■CHINA
Police may be disarmed
Police facing emotional strains because of financial or romantic problems could be stripped of their handguns in Jiangxi Province, a newspaper reported yesterday. The public security bureau in the province will begin inspections this month to make sure officers who have received administrative punishments, or are under investigation, will not be able to carry guns, the Southern Metropolis Daily said. Guns would also be retrieved from “officers who are suffering from serious illnesses or face psychological and emotional instability resulting from love or marriage frustrations and heavy debt,” it said.
■INDONESIA
Padlocked pants criticized
A move by massage parlors to padlock workers’ pants to prevent prostitution has caused outrage, with one minister branding it an “insult” to women, reports said yesterday. Minister Meutia Fardia Hatta Swasono reacted angrily to reports of locks being fitted to the pants of female staff in a small town where massage parlors are often used as a front for prostitution. “It’s not the right way to prevent promiscuity. It insults women as if they are the ones in the wrong,” Swasono, the minister for women’s empowerment, told the Jakarta Post. The daily said authorities in Batu in East Java had ordered masseuses to wear the locks to protect the town’s reputation.
■MALAYSIA
Opposition leader has stroke
The leader of the fundamentalist opposition Islamic party was hospitalized yesterday after suffering a mild stroke, his party said. Parti Islam se-Malaysia (PAS) President Hadi Awang was reported to be in stable condition and could be discharged in the next few days, PAS secretary-general Kamarudin Jaffar said in a statement. “He is able to talk,” Hadi’s spokesman Roslan Shahir said. Hadi, a Muslim cleric who led PAS since 2002, won a parliamentary and a state seat in his home state of Terengganu.
■NEW ZEALAND
Cops may hire in Singapore
Chinese-speaking police officers may be hired from Singapore to meet the needs of the fast-growing Asian population, a newspaper reported yesterday.
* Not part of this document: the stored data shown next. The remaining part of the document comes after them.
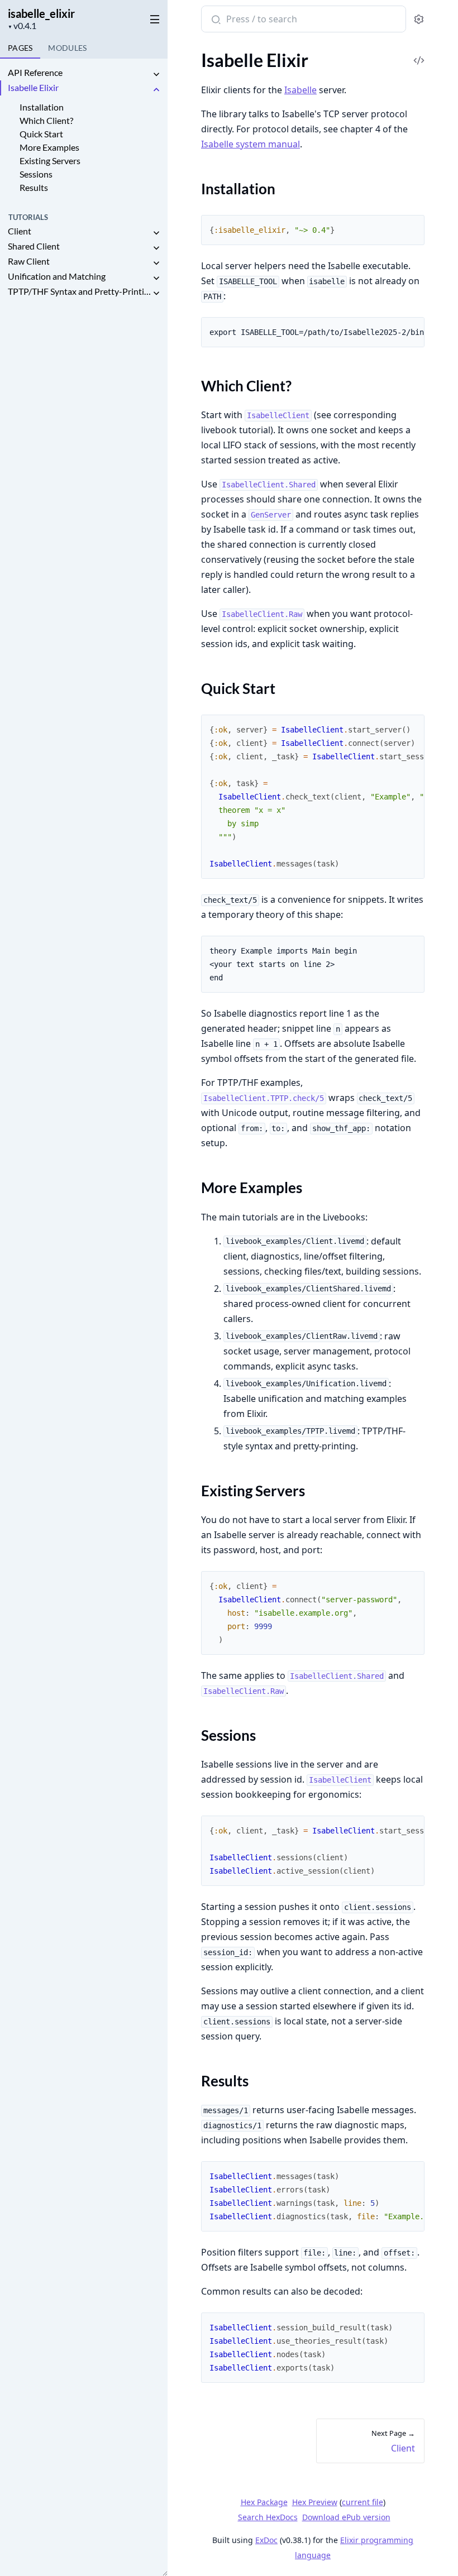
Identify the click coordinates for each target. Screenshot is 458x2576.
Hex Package (264, 2502)
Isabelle (300, 90)
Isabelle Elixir (33, 87)
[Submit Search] (215, 20)
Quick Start (41, 133)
A spokesman for Police Minister Annette King told the New Zealand Herald that a final decision had yet to be made. “If that happened, we’d be recruiting very experienced police who could speak Chinese,” the spokesman said. The paper said that police commissioners of the two countries had reached an agreement in principle. “Singapore has a similar-size force serving the same population, and also their policing ethos is remarkably similar to ours,” said Inspector John Mitchell, police development manager for Auckland.
■SPAIN
Muslim writer cancels visit
A former Muslim author and journalist who made headlines when he was baptized by the pope last month canceled a visit over concerns for his safety, his Spanish publisher said on Wednesday. Magdi Allam, an Egyptian-born Italian citizen, had been scheduled to present the Spanish edition of his book Conquering Fear: My Life Against Islamic Terrorism and the Unconsciousness of the West at a Madrid university on Wednesday. Allam, a critic of religious extremism who defends Israel’s right to exist, has for years received death threats from Islamic radicals, the statement said.
■BENIN
Priests pray for Betancourt
Voodoo priests cried out in tongues and made sacrificial offerings on Wednesday, imploring God and the ancestors to help free French-Colombian hostage Ingrid Betancourt from the hands of Colombian rebels. The ritual by initiates in the West African home of the ancient religion was part of a three-day program of fasting and prayer decreed by President Thomas Yayi Boni for Betancourt, who has been held hostage since 2002. Sarkozy says Betancourt is ill and close to death and has made it a priority to secure her release. The 46-year-old French-Colombian citizen was kidnapped while campaigning for the Colombian presidency.
■BRAZIL
Underpants draw bidders
He is accused of being one of the world’s most powerful cocaine traffickers, a Colombian kingpin allegedly responsible for more than 300 murders. But when Juan Carlos Ramirez Abadia’s belongings went on sale on Tuesday in Sao Paulo, the best-selling items were not the plasma screen televisions or his designer sunglasses. They were his underpants. Pnina Spett, a volunteer saleswoman, told Globo television that Abadia’s pants had become “folklore” after he was arrested half-naked last year by federal police at his Sao Paulo hideout. The shoppers “came straight for the Y-fronts,” she said. This month he was sentenced to 30 years in prison on drug charges.
■UNITED KINGDOM
Diggers make breakthrough
Archaeologists conducting a major excavation at Stonehenge said they had made a key breakthrough that may help explain why the site was built, the BBC said on Wednesday. The team has reached a series of sockets that once held bluestones, smaller stones, most of which are now missing, that made up Stonehenge’s original structure. The bluestones were transported from Wales and the researchers think they were brought to Salisbury Plain in Wiltshire because ancient people believed they had healing properties. The team must now extract material from the holes left by the bluestones to better date when they first arrived.
■RUSSIA
Poisoner faces life sentence
A man is facing life in jail for killing at least six people, including his wife and daughter, by adding poison to their food and watching their agonizing deaths, the Vesti news program reported on Wednesday. Vyacheslav Solovyov started inventing poisons to test on humans some six years ago, it said. Solovyov has been charged with six murders and four attempted poisonings. The poisonings have shocked the central town of Yaroslavl and Solovyov has asked for his trial to be held behind closed doors. “He has pleaded guilty to a majority of the killings, but his motives remain unclear,” the report said. Two previous examinations found him to be criminally sane.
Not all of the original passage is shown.